Strange how Fresnans never learned to take criticism. We’ve had so much practice. From Johnny Carson to the little Little Hoover Commission, the line of Fresno bashers is a long one. They poke fun at the town’s infernal weather, its polyester fashions, raisin moguls and “skyline” of architectural missteps. Bottom was reached a few years back when a survey of the nation’s most livable cities ranked Fresno dead last.

Fresno always overreacts to these affronts. Public relations firms are commissioned to promote the city’s charms, or whatever. Petitions are circulated.

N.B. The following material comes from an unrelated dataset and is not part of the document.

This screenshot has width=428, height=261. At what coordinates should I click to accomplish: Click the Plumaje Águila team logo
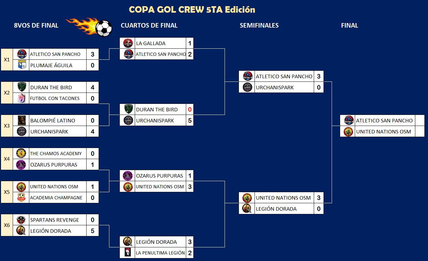[21, 65]
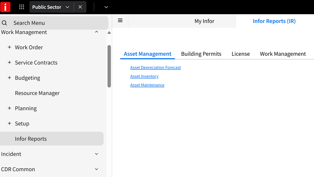Collapse the Work Management section
The width and height of the screenshot is (314, 177).
[96, 32]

Indignation expressed. Once, the mayor threatened a Fresno boycott of San Francisco, which produced only more Fresno jokes among trembling Friscans, like: “Boycott us. Please.”

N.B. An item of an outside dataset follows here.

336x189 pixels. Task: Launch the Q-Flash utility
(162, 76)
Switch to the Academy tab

Of course a thin skin never kept Fresno from looking down its sunbaked nose at the neighbors. As a kid, I was taught that our town was inhabited by industrious dust bowl refugees, while Bakersfield was a depository for lazy Okies who simply dropped over the Tehachapis into the alkali dust and stayed. I suppose this stereotype, as wrongheaded as any, made us feel less insecure. I also suppose Bakersfield citizens entertain theories of their own about Arvin.

In truth, many California cities have taken broadsides, and like Fresno they often overreact. Chico reeled when San Francisco columnist Herb Caen described it as “a place where Velveeta is found in the gourmet section of the supermarket.” Lodi, as in “stuck in,” was marked forever by Creedence Clearwater. Oakland has never escaped Gertrude Stein’s “there is no there there,” a line that, in context, actually is meant to lament the loss of Stein’s childhood home.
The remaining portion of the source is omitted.